──────── RECORDS FOR THIS TASK ────────
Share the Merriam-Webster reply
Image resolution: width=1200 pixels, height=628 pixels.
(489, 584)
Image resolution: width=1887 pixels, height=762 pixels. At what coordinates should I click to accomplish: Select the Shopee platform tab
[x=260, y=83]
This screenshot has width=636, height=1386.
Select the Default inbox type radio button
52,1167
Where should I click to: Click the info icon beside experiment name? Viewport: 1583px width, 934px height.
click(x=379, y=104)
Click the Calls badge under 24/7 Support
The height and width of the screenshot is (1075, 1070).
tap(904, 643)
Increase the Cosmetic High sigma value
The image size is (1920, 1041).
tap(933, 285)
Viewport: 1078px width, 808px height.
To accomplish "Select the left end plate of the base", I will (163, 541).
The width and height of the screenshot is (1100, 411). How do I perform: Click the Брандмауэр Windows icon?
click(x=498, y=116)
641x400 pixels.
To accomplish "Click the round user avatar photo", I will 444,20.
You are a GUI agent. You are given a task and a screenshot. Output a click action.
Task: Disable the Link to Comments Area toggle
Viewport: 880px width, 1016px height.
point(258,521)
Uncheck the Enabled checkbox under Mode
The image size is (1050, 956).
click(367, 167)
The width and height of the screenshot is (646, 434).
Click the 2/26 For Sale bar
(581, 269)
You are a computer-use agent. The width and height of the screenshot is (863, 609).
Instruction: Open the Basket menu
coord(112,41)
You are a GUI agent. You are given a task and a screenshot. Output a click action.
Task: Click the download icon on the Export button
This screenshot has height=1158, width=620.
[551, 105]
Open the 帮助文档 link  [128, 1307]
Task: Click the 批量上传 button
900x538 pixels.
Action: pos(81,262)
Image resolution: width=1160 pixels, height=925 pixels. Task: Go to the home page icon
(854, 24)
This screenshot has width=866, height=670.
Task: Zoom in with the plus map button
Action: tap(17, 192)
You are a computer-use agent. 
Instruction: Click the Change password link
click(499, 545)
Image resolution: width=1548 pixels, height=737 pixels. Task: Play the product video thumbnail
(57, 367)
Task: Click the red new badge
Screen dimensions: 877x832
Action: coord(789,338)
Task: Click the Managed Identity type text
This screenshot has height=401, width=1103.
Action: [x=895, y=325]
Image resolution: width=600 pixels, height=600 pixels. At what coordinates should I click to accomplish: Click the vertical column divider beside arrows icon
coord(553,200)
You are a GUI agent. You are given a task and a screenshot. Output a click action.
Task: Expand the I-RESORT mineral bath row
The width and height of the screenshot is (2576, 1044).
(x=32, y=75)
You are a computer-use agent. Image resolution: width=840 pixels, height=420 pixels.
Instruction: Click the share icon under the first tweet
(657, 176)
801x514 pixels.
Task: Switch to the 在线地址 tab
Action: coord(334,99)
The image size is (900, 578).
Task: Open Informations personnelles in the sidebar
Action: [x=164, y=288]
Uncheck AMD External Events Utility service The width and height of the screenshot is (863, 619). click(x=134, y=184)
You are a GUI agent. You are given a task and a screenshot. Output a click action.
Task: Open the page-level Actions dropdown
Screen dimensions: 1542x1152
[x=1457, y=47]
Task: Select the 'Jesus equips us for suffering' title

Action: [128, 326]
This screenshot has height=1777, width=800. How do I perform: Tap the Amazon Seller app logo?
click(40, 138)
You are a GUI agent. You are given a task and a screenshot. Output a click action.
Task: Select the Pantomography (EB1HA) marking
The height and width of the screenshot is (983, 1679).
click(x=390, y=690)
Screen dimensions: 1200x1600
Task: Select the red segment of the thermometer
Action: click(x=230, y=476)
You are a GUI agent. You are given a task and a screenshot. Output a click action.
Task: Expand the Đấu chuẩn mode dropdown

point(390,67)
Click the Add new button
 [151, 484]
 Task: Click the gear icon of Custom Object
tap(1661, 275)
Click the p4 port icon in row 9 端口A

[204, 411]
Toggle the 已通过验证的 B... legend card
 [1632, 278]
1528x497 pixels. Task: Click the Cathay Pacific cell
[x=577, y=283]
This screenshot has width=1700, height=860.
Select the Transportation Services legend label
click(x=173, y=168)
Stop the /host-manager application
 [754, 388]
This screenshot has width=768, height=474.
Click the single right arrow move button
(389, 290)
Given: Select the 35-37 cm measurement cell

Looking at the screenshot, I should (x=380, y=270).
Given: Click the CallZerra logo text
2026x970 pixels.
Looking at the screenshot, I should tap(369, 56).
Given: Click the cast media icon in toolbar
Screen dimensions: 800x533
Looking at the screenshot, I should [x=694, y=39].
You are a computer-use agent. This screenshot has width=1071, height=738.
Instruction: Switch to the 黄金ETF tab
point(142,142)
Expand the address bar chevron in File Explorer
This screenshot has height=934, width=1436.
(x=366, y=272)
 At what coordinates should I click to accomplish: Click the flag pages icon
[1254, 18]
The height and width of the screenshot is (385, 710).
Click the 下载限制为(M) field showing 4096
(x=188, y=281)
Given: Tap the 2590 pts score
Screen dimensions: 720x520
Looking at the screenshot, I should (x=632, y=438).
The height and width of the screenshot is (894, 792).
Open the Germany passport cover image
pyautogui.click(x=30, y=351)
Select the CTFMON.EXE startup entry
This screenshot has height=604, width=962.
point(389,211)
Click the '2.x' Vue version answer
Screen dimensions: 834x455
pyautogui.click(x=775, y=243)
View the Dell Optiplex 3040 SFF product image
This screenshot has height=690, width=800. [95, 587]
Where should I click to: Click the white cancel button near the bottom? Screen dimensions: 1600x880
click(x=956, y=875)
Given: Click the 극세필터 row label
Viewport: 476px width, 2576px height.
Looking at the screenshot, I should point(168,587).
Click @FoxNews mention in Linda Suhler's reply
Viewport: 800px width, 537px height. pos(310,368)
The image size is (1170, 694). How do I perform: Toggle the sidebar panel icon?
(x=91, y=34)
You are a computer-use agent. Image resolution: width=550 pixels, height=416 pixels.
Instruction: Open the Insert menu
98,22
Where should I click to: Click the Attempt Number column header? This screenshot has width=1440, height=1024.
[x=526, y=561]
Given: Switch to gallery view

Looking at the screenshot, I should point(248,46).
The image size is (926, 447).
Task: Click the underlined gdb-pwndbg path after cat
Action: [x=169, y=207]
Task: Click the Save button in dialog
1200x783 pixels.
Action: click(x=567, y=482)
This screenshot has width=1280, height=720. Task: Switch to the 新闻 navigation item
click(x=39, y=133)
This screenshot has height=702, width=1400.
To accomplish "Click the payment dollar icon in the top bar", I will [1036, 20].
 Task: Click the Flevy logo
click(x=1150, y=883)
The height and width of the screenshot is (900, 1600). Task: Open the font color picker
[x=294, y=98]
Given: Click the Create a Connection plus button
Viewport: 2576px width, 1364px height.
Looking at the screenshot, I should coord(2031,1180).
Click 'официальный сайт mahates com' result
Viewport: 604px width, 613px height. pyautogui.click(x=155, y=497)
────────
_WHAT TO WORK ON_:
Could you write the whole listing out again, line for line?

_COMPLETED EXERCISE_:
Share the Merriam-Webster reply
Image resolution: width=1200 pixels, height=628 pixels.
(489, 584)
Image resolution: width=1887 pixels, height=762 pixels. At what coordinates should I click to accomplish: Select the Shopee platform tab
[x=260, y=83]
This screenshot has width=636, height=1386.
Select the Default inbox type radio button
52,1167
Where should I click to: Click the info icon beside experiment name? Viewport: 1583px width, 934px height.
click(x=379, y=104)
Click the Calls badge under 24/7 Support
The height and width of the screenshot is (1075, 1070).
tap(904, 643)
Increase the Cosmetic High sigma value
The image size is (1920, 1041).
tap(933, 285)
Viewport: 1078px width, 808px height.
To accomplish "Select the left end plate of the base", I will (163, 541).
The width and height of the screenshot is (1100, 411). How do I perform: Click the Брандмауэр Windows icon?
click(x=498, y=116)
641x400 pixels.
To accomplish "Click the round user avatar photo", I will 444,20.
You are a GUI agent. You are given a task and a screenshot. Output a click action.
Task: Disable the Link to Comments Area toggle
Viewport: 880px width, 1016px height.
point(258,521)
Uncheck the Enabled checkbox under Mode
The image size is (1050, 956).
click(367, 167)
The width and height of the screenshot is (646, 434).
Click the 2/26 For Sale bar
(581, 269)
You are a computer-use agent. The width and height of the screenshot is (863, 609).
Instruction: Open the Basket menu
coord(112,41)
You are a GUI agent. You are given a task and a screenshot. Output a click action.
Task: Click the download icon on the Export button
This screenshot has height=1158, width=620.
[551, 105]
Open the 帮助文档 link  [128, 1307]
Task: Click the 批量上传 button
900x538 pixels.
Action: pos(81,262)
Image resolution: width=1160 pixels, height=925 pixels. Task: Go to the home page icon
(854, 24)
This screenshot has width=866, height=670.
Task: Zoom in with the plus map button
Action: tap(17, 192)
You are a computer-use agent. 
Instruction: Click the Change password link
click(499, 545)
Image resolution: width=1548 pixels, height=737 pixels. Task: Play the product video thumbnail
(57, 367)
Task: Click the red new badge
Screen dimensions: 877x832
Action: coord(789,338)
Task: Click the Managed Identity type text
This screenshot has height=401, width=1103.
Action: [x=895, y=325]
Image resolution: width=600 pixels, height=600 pixels. At what coordinates should I click to accomplish: Click the vertical column divider beside arrows icon
coord(553,200)
You are a GUI agent. You are given a task and a screenshot. Output a click action.
Task: Expand the I-RESORT mineral bath row
The width and height of the screenshot is (2576, 1044).
(x=32, y=75)
You are a computer-use agent. Image resolution: width=840 pixels, height=420 pixels.
Instruction: Click the share icon under the first tweet
(657, 176)
801x514 pixels.
Task: Switch to the 在线地址 tab
Action: coord(334,99)
The image size is (900, 578).
Task: Open Informations personnelles in the sidebar
Action: [x=164, y=288]
Uncheck AMD External Events Utility service The width and height of the screenshot is (863, 619). click(x=134, y=184)
You are a GUI agent. You are given a task and a screenshot. Output a click action.
Task: Open the page-level Actions dropdown
Screen dimensions: 1542x1152
[x=1457, y=47]
Task: Select the 'Jesus equips us for suffering' title

Action: [128, 326]
This screenshot has height=1777, width=800. How do I perform: Tap the Amazon Seller app logo?
click(40, 138)
You are a GUI agent. You are given a task and a screenshot. Output a click action.
Task: Select the Pantomography (EB1HA) marking
The height and width of the screenshot is (983, 1679).
click(x=390, y=690)
Screen dimensions: 1200x1600
Task: Select the red segment of the thermometer
Action: click(x=230, y=476)
You are a GUI agent. You are given a task and a screenshot. Output a click action.
Task: Expand the Đấu chuẩn mode dropdown

point(390,67)
Click the Add new button
 [151, 484]
 Task: Click the gear icon of Custom Object
tap(1661, 275)
Click the p4 port icon in row 9 端口A

[204, 411]
Toggle the 已通过验证的 B... legend card
 [1632, 278]
1528x497 pixels. Task: Click the Cathay Pacific cell
[x=577, y=283]
This screenshot has width=1700, height=860.
Select the Transportation Services legend label
click(x=173, y=168)
Stop the /host-manager application
 [754, 388]
This screenshot has width=768, height=474.
Click the single right arrow move button
(389, 290)
Given: Select the 35-37 cm measurement cell

Looking at the screenshot, I should (x=380, y=270).
Given: Click the CallZerra logo text
2026x970 pixels.
Looking at the screenshot, I should tap(369, 56).
Given: Click the cast media icon in toolbar
Screen dimensions: 800x533
Looking at the screenshot, I should [x=694, y=39].
You are a computer-use agent. This screenshot has width=1071, height=738.
Instruction: Switch to the 黄金ETF tab
point(142,142)
Expand the address bar chevron in File Explorer
This screenshot has height=934, width=1436.
(x=366, y=272)
 At what coordinates should I click to accomplish: Click the flag pages icon
[1254, 18]
The height and width of the screenshot is (385, 710).
Click the 下载限制为(M) field showing 4096
(x=188, y=281)
Given: Tap the 2590 pts score
Screen dimensions: 720x520
Looking at the screenshot, I should (x=632, y=438).
The height and width of the screenshot is (894, 792).
Open the Germany passport cover image
pyautogui.click(x=30, y=351)
Select the CTFMON.EXE startup entry
This screenshot has height=604, width=962.
point(389,211)
Click the '2.x' Vue version answer
Screen dimensions: 834x455
pyautogui.click(x=775, y=243)
View the Dell Optiplex 3040 SFF product image
This screenshot has height=690, width=800. [95, 587]
Where should I click to: Click the white cancel button near the bottom? Screen dimensions: 1600x880
click(x=956, y=875)
Given: Click the 극세필터 row label
Viewport: 476px width, 2576px height.
Looking at the screenshot, I should point(168,587).
Click @FoxNews mention in Linda Suhler's reply
Viewport: 800px width, 537px height. pos(310,368)
The image size is (1170, 694). How do I perform: Toggle the sidebar panel icon?
(x=91, y=34)
You are a computer-use agent. Image resolution: width=550 pixels, height=416 pixels.
Instruction: Open the Insert menu
98,22
Where should I click to: Click the Attempt Number column header? This screenshot has width=1440, height=1024.
[x=526, y=561]
Given: Switch to gallery view

Looking at the screenshot, I should point(248,46).
The image size is (926, 447).
Task: Click the underlined gdb-pwndbg path after cat
Action: [x=169, y=207]
Task: Click the Save button in dialog
1200x783 pixels.
Action: click(x=567, y=482)
This screenshot has width=1280, height=720. Task: Switch to the 新闻 navigation item
click(x=39, y=133)
This screenshot has height=702, width=1400.
To accomplish "Click the payment dollar icon in the top bar", I will [1036, 20].
 Task: Click the Flevy logo
click(x=1150, y=883)
The height and width of the screenshot is (900, 1600). Task: Open the font color picker
[x=294, y=98]
Given: Click the Create a Connection plus button
Viewport: 2576px width, 1364px height.
Looking at the screenshot, I should coord(2031,1180).
Click 'официальный сайт mahates com' result
Viewport: 604px width, 613px height. pyautogui.click(x=155, y=497)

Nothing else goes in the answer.